What Happens During Implantation?
At the implantation phase of pregnancy, the sperm and egg have already met, the egg has been fertilized and, now called a zygote, has traveled down the fallopian tube toward the uterus. The implantation phase officially begins when the zygote reaches the uterus and burrows, or implants, into the uterine wall and the placenta begins to form. For women undergoing in-vitro fertilization, the implantation phase begins once the fertilized eggs, which are normally referred to as blastocysts, are transferred to her uterus.
Exercise and Implantation
Although you may worry the embryo will have trouble burrowing into the wall or could "fall out" during exercise, this is not the case. Drs. Malpani and Malpani call the uterus a "potential space," meaning it becomes a space only as a baby grows inside of it, just as a balloon only contains space when it is inflated. Prior to pregnancy, the uterus is completely closed inside with all the walls touching each other. Therefore, when a fertilized egg is arrives inside the uterus, it is firmly held within the uterine walls. Gravitational forces cannot cause it to fall out.
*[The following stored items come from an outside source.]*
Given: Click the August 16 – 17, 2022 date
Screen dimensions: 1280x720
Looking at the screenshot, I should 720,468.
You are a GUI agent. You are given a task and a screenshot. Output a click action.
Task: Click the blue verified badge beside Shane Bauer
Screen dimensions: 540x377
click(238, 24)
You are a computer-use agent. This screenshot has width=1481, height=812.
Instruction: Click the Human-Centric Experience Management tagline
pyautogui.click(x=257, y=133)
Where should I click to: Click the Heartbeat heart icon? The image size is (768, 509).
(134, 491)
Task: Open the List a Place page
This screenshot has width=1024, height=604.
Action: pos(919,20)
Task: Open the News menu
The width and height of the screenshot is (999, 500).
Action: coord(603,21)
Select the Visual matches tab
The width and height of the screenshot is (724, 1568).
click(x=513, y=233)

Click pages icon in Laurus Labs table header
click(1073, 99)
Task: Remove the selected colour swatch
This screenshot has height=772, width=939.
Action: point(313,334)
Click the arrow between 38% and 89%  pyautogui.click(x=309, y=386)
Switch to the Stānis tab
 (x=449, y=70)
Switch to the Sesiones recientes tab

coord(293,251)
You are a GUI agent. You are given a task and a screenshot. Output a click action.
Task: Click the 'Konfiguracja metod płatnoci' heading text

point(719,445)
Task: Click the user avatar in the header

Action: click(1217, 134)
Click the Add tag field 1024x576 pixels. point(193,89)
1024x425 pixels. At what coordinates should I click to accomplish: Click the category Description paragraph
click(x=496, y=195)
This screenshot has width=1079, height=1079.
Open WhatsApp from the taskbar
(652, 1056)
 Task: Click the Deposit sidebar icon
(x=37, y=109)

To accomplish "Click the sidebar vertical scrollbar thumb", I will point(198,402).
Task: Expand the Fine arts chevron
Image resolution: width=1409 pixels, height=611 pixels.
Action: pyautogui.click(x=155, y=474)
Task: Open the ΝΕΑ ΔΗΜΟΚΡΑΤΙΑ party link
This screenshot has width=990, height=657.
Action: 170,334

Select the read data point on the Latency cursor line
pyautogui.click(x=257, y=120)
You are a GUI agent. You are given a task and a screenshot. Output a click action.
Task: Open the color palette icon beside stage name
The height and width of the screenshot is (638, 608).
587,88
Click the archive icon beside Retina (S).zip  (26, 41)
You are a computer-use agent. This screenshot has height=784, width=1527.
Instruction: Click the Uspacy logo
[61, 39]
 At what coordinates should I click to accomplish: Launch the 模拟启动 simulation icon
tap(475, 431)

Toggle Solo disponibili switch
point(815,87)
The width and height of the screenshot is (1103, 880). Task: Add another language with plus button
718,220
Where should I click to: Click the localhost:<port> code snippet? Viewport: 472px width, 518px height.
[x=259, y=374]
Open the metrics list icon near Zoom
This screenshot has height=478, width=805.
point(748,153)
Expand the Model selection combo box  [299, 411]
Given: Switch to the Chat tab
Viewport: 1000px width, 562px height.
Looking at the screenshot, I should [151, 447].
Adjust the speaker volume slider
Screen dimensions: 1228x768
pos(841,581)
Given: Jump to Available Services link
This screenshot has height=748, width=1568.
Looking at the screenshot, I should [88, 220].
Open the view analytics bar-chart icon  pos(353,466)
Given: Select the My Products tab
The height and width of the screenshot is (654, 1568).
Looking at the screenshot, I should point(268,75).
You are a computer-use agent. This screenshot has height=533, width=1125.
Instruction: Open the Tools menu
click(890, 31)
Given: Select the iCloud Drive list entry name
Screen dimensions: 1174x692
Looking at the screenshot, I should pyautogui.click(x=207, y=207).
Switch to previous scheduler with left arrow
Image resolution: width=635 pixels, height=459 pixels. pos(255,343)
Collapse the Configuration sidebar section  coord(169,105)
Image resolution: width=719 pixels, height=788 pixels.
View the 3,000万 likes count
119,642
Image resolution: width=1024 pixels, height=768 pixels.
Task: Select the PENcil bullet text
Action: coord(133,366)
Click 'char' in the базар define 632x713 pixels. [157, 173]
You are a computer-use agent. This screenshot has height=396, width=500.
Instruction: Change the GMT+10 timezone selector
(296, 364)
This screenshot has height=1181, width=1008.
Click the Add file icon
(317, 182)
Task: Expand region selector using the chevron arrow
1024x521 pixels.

Exercise While Trying to Conceive
Most healthy women can continue with their normal exercise routines while trying to conceive. In fact, a moderate amount of exercise can be beneficial to fertility in that it reduces stress, helps you maintain a healthy weight and may even boost blood circulation to your reproductive organs. However, too much exercise can be detrimental to fertility. Excessive exercise can inhibit ovulation and affect your menstrual cycles, which will interfere with conception.
Exercise During IVF
Many doctors and women become more cautious about exercise during the in-vitro fertilization, or IVF, process. Reproductive endocrinologists often advise their female patients to refrain from or severely restrict exercise during the implantation period because they want to minimize any stress on the body during this already emotionally stressful time. Many women forgo exercise during this time because they want to eliminate any factor that has the slightest potential of interfering with implantation.
If you want to exercise during the implantation phase but still worry that it might disrupt implantation, try some mild exercises that do not jar the body excessively. The American Pregnancy Association recommends low-impact exercises such as walking, swimming, stationary cycling and yoga.